E-Cigarettes Do Not Help Lower Nicotine Dependency Among Cancer Patients
Researchers have found that the use of e-cigarettes by cancer patients does not help lower nicotine dependency.
Electronic cigarettes or e-cigarettes are promoted as smoking cessation aids, even though the FDA has not approved them as a safe or effective method to help quit smoking. This year, the FDA has proposed regulating e-cigarettes for the first time. Although the use of e-cigarettes is rising among teens and adults, its risks remain unknown.
E-cigarettes are highlighted as a safer alternative to tobacco, but the latest peer-reviewed journal revealed that cancer patients who smoke, using e-cigarettes along with traditional cigarettes are more likely to be nicotine dependent and are less likely to quit smoking traditional cigarettes when compared to the non-users.
The latest finding brings to light the doubts centered around the potential benefits of e-cigarettes to help cancer patients give up smoking.
"Consistent with recent observations of increased e-cigarette use in the general population, our findings illustrate that e-cigarette use among tobacco-dependent cancer patients has increased within the past two years," said Dr. Jamie Ostroff, of the Memorial Sloan Kettering Cancer Center.
Cancer patients are advised to quit smoking due to the risks involved in persistent smoking. But the rising popularity of the e-cigarettes has raised safety concerns among patients as well as healthcare providers on whether the use of e-cigarettes helps or obstructs the person's efforts.
In this study, the researchers evaluated the clinical data about e-cigarette use as well as cessation among cancer patients. They looked at 1074 cancer patients who smoked and were enrolled between 2012 and 2013, and were a part of the tobacco treatment program within a comprehensive cancer center.

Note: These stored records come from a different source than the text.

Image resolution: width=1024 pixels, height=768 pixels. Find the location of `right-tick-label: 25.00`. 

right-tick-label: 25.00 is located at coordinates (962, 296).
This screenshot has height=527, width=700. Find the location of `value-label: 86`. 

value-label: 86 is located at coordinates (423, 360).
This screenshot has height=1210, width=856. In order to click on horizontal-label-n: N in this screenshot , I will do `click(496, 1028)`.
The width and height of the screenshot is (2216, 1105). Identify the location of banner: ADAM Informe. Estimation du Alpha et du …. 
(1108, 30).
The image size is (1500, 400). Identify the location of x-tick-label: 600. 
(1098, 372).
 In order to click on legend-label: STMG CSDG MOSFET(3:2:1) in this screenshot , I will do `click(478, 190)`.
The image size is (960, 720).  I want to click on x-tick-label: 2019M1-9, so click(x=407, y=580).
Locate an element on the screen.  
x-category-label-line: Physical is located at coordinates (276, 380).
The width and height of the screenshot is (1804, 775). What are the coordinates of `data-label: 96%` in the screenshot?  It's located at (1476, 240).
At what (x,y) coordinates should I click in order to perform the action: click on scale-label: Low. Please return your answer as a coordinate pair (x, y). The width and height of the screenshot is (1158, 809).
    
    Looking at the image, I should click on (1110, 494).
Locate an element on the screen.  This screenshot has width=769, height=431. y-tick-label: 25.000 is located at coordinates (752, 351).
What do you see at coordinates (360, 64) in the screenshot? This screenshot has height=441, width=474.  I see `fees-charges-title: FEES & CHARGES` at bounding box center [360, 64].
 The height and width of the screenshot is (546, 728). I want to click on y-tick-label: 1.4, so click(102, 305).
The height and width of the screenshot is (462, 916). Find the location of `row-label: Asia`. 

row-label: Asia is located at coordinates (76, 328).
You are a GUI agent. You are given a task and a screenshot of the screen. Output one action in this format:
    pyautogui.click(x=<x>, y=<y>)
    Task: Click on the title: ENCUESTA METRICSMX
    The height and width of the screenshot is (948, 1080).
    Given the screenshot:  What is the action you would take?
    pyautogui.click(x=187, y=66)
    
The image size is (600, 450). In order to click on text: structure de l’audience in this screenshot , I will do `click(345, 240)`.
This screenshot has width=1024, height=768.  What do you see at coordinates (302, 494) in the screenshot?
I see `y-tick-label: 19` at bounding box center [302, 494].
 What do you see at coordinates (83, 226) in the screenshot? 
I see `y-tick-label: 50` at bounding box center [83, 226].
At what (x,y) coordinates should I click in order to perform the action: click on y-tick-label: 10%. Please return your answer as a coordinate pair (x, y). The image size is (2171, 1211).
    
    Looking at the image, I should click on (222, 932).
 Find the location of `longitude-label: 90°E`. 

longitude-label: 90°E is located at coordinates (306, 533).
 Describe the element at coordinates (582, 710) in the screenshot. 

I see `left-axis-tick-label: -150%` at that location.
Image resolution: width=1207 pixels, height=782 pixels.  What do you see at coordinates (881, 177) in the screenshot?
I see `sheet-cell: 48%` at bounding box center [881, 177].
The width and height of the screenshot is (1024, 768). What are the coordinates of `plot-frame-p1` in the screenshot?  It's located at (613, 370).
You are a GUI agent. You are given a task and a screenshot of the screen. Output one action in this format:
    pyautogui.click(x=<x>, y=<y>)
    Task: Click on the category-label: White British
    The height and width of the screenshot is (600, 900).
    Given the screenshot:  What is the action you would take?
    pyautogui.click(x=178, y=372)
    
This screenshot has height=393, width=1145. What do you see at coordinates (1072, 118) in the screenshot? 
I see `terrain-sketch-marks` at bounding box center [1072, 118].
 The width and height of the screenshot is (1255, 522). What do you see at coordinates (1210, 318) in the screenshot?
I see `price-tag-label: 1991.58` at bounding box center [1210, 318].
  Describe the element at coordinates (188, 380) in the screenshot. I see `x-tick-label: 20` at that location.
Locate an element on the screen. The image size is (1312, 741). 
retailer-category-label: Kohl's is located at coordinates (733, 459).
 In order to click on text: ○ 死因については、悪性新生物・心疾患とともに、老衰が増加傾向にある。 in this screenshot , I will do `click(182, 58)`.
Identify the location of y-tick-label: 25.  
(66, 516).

They noticed a three-fold increase in the use of e-cigarette from 2012-2013. At the beginning of the study, the e-cigarette users were highly dependent on nicotine when compared to the non-users and had several prior quit attempts. Apart from these, they were more vulnerable to be diagnosed with lung or head and neck cancers.
During the follow-up, it was observed that the e-cigarette users - similar to the non-users - were more likely to be smoking. Among e-cigarette users, the seven day abstinence rate was 44.4 percent and for non-users it was 43.1 percent.
"Controlled research is needed to evaluate the potential harms and benefits of e-cigarettes as a potential cessation approach for cancer patients. In the meantime, oncologists should advise all smokers to quit smoking traditional combustible cigarettes, encourage use of FDA-approved cessation medications, refer patients for smoking cessation counseling, and provide education about the potential risks and lack of known benefits of long-term e-cigarette use ," said Dr. Ostroff.
The finding is documented in the Cancer, journal of the American Cancer Society.